The House Education Committee is slated to hear testimony Monday on a bill that would require North Dakota to scrub Common Core education standards for students in kindergarten through 12th grade. Rep. Jim Kasper, R-Fargo, is pushing the legislation.

Common Core outlines what skills students in kindergarten through 12th grade should learn to be ready for college and careers upon graduation, replacing standards that varied state-to-state.

North Dakota adopted Common Core standards in 2011 and began to fully implement them during the current school year. Assessments based on the new standards will start for all students this spring.

Common Core has been adopted in dozens of other states. Kasper and other critics contend Common Core represents a federal takeover of education.

MEDICAL MARIJUANA

A freshman lawmaker from Fargo is pushing for the legalization of medicinal marijuana in North Dakota, and Democratic Rep. Pam Anderson's bill has bipartisan support.

Anderson says she introduced the legislation at the request of one of her constituents who suffers from chronic pain. She says the 64-year-old man gets sick from taking prescription drugs for pain.

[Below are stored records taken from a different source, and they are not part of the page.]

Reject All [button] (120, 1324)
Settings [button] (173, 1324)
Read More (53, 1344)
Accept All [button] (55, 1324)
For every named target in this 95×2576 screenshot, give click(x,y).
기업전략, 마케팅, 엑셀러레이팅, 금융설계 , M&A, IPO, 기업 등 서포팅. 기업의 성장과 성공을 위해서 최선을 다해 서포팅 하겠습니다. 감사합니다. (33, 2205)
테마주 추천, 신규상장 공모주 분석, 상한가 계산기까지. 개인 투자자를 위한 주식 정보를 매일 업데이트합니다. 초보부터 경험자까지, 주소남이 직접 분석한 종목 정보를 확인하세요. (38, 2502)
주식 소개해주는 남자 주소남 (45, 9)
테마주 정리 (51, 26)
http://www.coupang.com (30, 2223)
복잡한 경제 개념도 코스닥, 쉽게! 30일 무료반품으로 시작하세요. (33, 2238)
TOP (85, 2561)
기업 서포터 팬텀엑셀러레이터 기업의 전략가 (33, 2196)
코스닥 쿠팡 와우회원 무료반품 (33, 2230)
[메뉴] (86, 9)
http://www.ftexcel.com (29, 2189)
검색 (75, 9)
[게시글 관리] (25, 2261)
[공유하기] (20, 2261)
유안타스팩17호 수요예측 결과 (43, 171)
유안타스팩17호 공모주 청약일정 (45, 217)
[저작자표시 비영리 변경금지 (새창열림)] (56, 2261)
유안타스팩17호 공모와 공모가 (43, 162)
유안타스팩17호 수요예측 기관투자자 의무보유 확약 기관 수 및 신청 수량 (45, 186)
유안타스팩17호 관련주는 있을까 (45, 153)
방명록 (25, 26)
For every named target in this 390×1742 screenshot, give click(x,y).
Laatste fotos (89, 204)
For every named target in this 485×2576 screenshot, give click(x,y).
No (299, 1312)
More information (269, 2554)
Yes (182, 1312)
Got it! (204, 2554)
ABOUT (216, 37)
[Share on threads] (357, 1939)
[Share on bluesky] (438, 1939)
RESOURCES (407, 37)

The National Conference of State Legislatures says 23 states have laws allowing medical marijuana. Anderson says people are becoming more accepting of allowing the use of medical marijuana but she's not too sure about the state Legislature.

OIL TAX TRIGGER

A tax cut that will cost the state about $160,000 in lost revenue for each well drilled is slated to begin on Sunday.

The extraction tax exemption is an incentive to keep companies drilling new wells when they might otherwise go idle. That trigger needs to average $55 a barrel for a month but is due to expire this summer.

North Dakota sweet crude was fetching about $45 a barrel late last week and was well below the trigger through most of January.

The tax is one of two that will give the North Dakota oil industry a big tax break when crude prices nosedive. State law also forgives a 6.5 percent extraction tax if the five-month average price of a barrel of oil slips below $52.58 a barrel, based on prices for West Texas Intermediate, the U.S. benchmark.

The North Dakota tax commissioner is slated to address the price triggers on Monday at the state Capitol.